Back when my daughter was in kindergarten through 2-3 grades at George Walton Academy, there was a little boy in her school named Storm Johnson. I remember his parents were nice folks and I spoke with his Daddy several times. He eventually left George Walton Academy and we never knew where he went.

As some of you know, I follow college football recruiting pretty closely. I came across this kid from Loganville High named Storm Johnson. I asked Katelyn if that was him and she said she's pretty sure it is. Good to see he's doing well for himself. He has a fine list of scholarship offers !!!!!! 

http://recruiting.scout.com/a.z?s=73&p=8&c=1&nid=3578513


----------



## Arrow3 (Jun 29, 2009)

I wonder with all of those big schools offering him scholarships why UGA and GT didn't???


----------



## Jody Hawk (Jun 29, 2009)

Arrow3 said:


> I wonder with all of those big schools offering him scholarships why UGA and GT didn't???



I wondered that myself.


----------



## Sugar HillDawg (Jun 29, 2009)

I heard from one of his coaches at Buford before he left for Loganville that he wanted more playing time so he went to Loganville, so that might tell you something. He really must be below average for Tech not to offer.


----------



## Hunter Blair (Jun 29, 2009)

Myself and two of my roommates also went to George Walton and remember him, he was a few years younger than us (we all graduated in '06) but he was a stud on the playground in elementary school days.... good to see he is doing well...


----------



## AccUbonD (Jun 29, 2009)

Old quote from an article back in Jan.



> “Georgia has sent me some letters, and I am considering them,” Johnson said. “But nothing against them, I just want to leave the state.”


----------



## Jody Hawk (Jun 29, 2009)

Sugar HillDawg said:


> I heard from one of his coaches at Buford before he left for Loganville that he wanted more playing time so he went to Loganville, so that might tell you something. He really must be below average for Tech not to offer.

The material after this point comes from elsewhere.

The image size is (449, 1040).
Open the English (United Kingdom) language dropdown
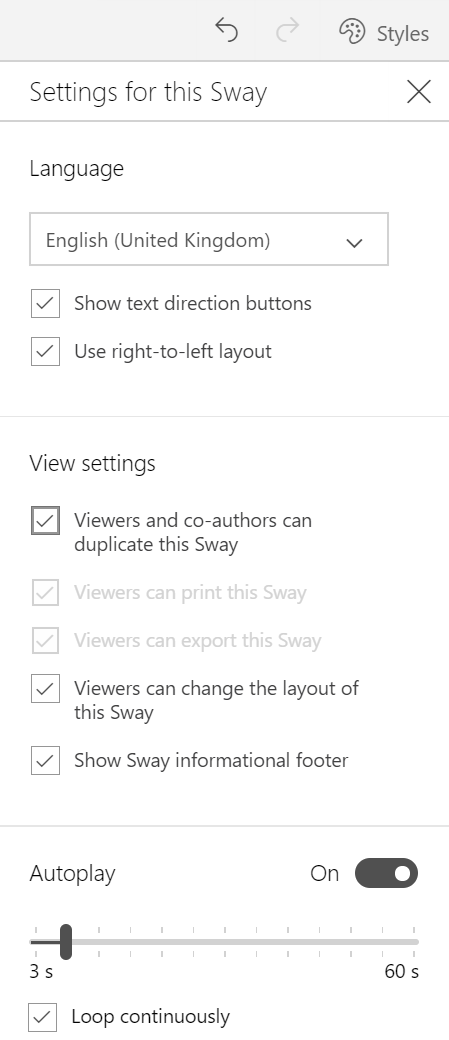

If you want to take jabs at Tech, have at it until your hearts content. At least act like a grown up and have the courtesy to not belittle the child.


----------



## AccUbonD (Jun 30, 2009)

...





> "I'll be committing to LSU that Saturday, July 11," Johnson said. "I told coach (Larry) Porter and he just told me that he's looking forward to coaching me. They're looking for a versatile back ... a big, fast guy to come in with versatility to help them. They think I can be that guy.


----------



## rex upshaw (Jun 30, 2009)

AccUbonD said:


> ...



he seems like he would be a good fit at lsu, a good powerful back.


----------



## Sugar HillDawg (Jun 30, 2009)

CHILD? Are you KIDDING Jody?I was just trying to explain why UGA wasn't sold on him.I hope I didn't hurt his wuddle feewins!!!!!


----------



## Jody Hawk (Jul 1, 2009)

Sugar HillDawg said:


> CHILD? Are you KIDDING Jody?I was just trying to explain why UGA wasn't sold on him.I hope I didn't hurt his wuddle feewins!!!!!

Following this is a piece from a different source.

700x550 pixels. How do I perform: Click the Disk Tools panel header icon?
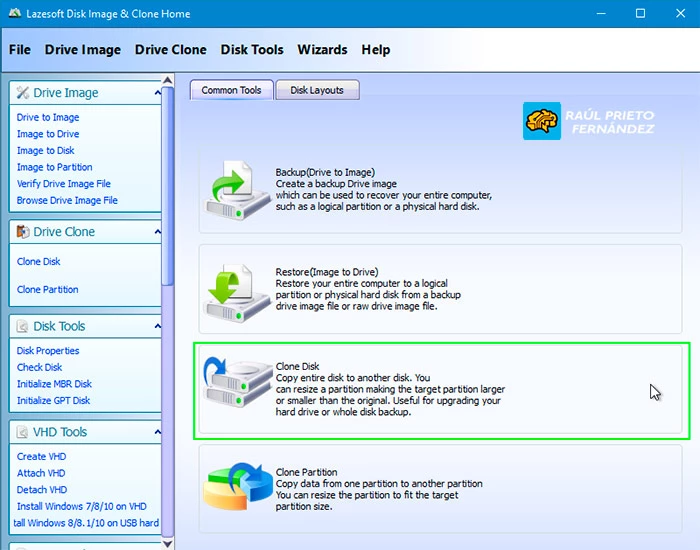click(x=23, y=326)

Nobody knows why UGA didn't offer, other than the staff. Some folks on here act like a prospect is judged on whether or not he has an offer from UGA. You only have to look at the schools who did offer him to know he has the potential to be a good player in college. Florida, FSU, LSU and Ohio State know talent when they see it too.


----------



## greene_dawg (Jul 1, 2009)

Not sure why UGA didn't offer. He looks good on film. ANd who doesn't want a RB named Storm on their team???


----------



## Doc_Holliday23 (Jul 1, 2009)

UGA and GT probably didn't offer because they knew he wanted to leave the state to play.  That's something you can figure out pretty quickly from a kid, and if you're kind of on the fence about him, anyways, and you know he really doesn't want to stay in-state, you don't waste your time recruiting him.


----------



## rex upshaw (Jul 1, 2009)

Loganville’s Storm Johnson, the state’s second-best running back prospect, is committing to LSU. The Times-Picayune newspaper in New Orleans ran an item under the headline “LSU signs Georgia high school running back Storm Johnson,” which isn’t entirely accurate since the football signing period is quite a ways off.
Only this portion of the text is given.